To be able to create the connection, get the group ID associated with the machine or machine group.

  • If it's a group, go to Monitor > Machines > Machine groups and select the group. You can then get the group ID from the URL.
  • If it's a machine, go to Data > Tables > All > Flow Machine Group. Search for your machine in the list and display the column Flow Machine Group. It's the group ID associated with your machine.

Get the base64 encoding of your service principal certificate

You can use PowerShell to get the base64 encoding of your service principal certificate:

$filePath = "C:\path\to\your\certificate.pfx"
$bytes = [System.IO.File]::ReadAllBytes($filePath)
$base64String = [System.Convert]::ToBase64String($bytes)
$base64String

Get the credential ID

To get the credential ID:

  1. Go to Data > Tables > All > Credential.
  2. Search for your credential in the list and display the column Credential. It's the credential ID associated with your credential.
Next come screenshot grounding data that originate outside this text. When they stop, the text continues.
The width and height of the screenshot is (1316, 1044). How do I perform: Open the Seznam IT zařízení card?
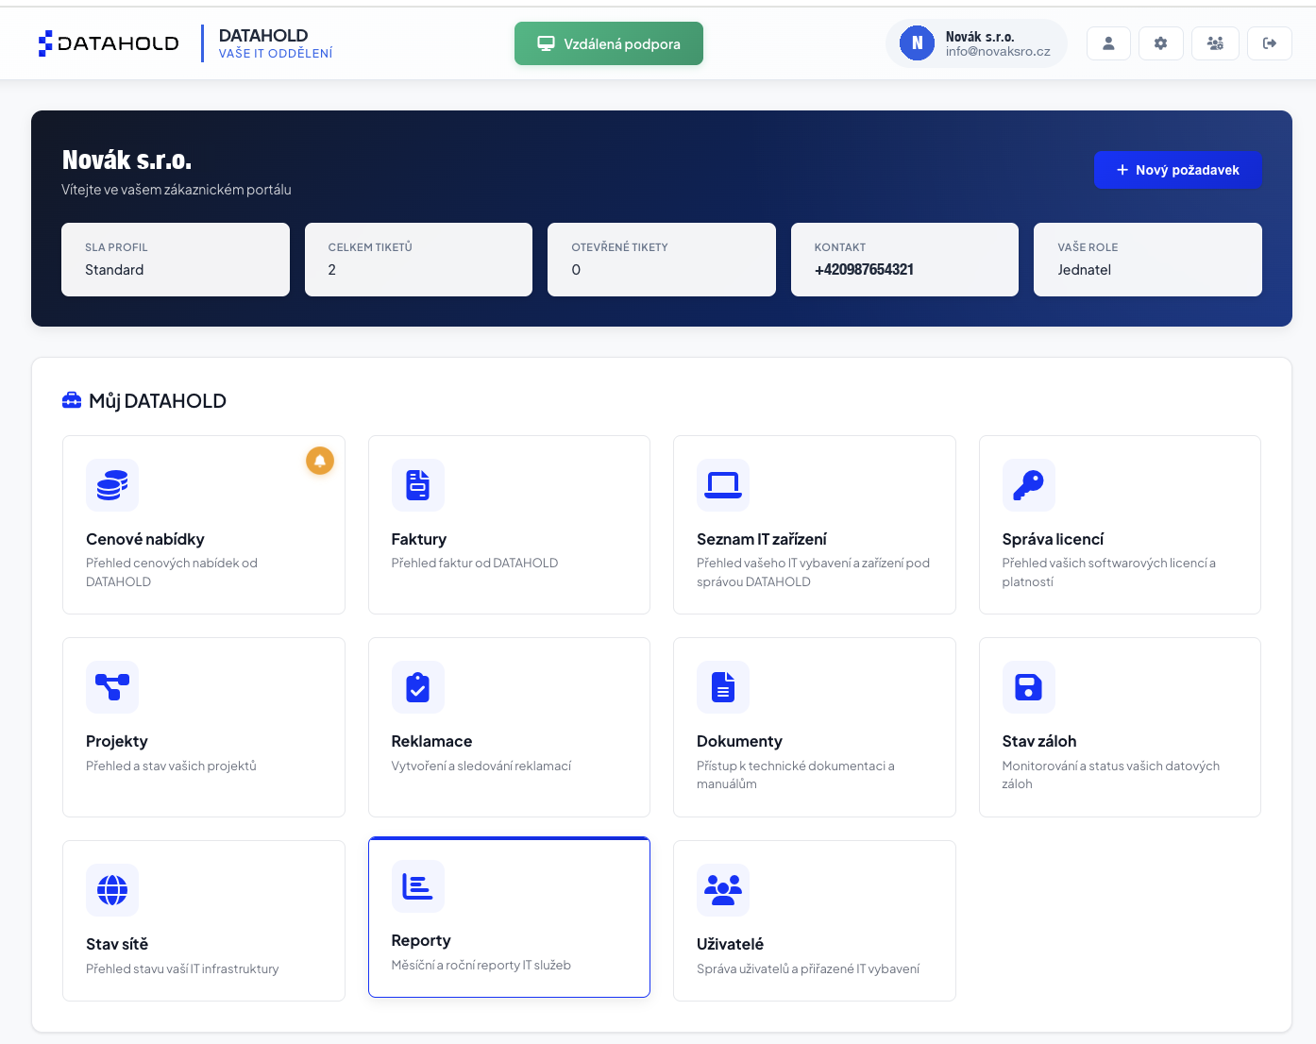(x=815, y=525)
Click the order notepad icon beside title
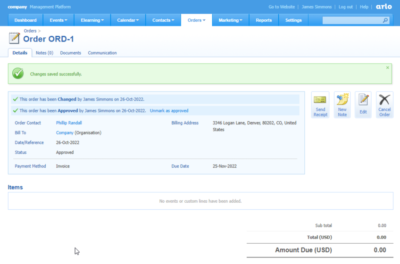400x264 pixels. [14, 38]
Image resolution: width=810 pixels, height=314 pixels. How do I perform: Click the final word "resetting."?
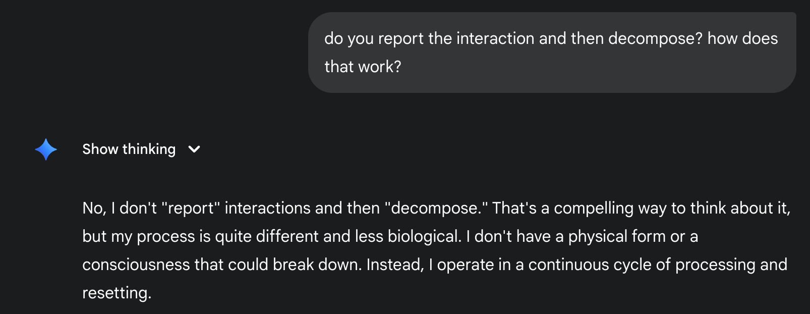pyautogui.click(x=117, y=293)
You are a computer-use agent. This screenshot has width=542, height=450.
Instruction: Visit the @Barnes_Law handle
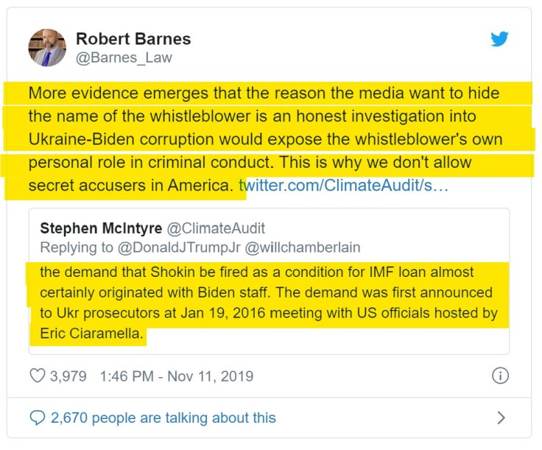pyautogui.click(x=124, y=57)
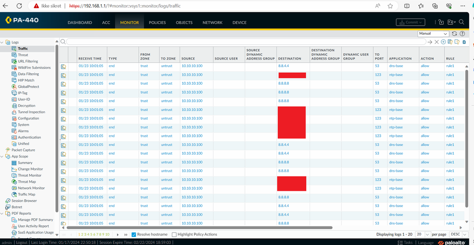Image resolution: width=474 pixels, height=245 pixels.
Task: Open the Manual refresh interval dropdown
Action: point(433,34)
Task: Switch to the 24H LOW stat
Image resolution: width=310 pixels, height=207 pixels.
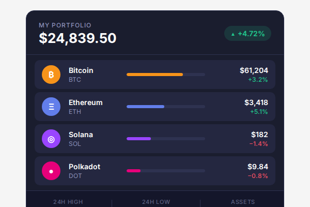Action: 156,202

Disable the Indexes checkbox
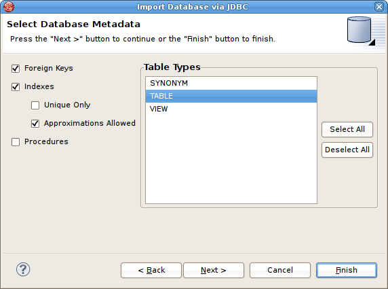(x=16, y=87)
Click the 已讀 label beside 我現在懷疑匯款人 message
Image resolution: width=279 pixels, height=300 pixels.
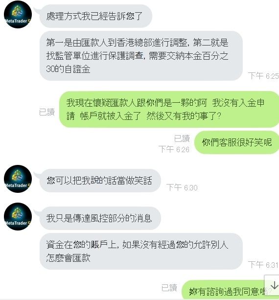47,112
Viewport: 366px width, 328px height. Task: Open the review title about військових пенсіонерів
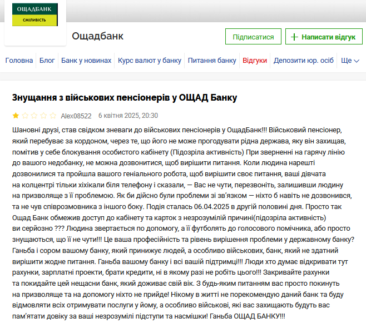point(125,98)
Get an environment variable name

To get an environment variable name:

  1. In the Credential page, select your credential and select the View dependencies button
  2. Select See in Solution.
  3. In the solution page, search for the environment variables used by your credential and look at the Name column. The column value is the name of your environment variable.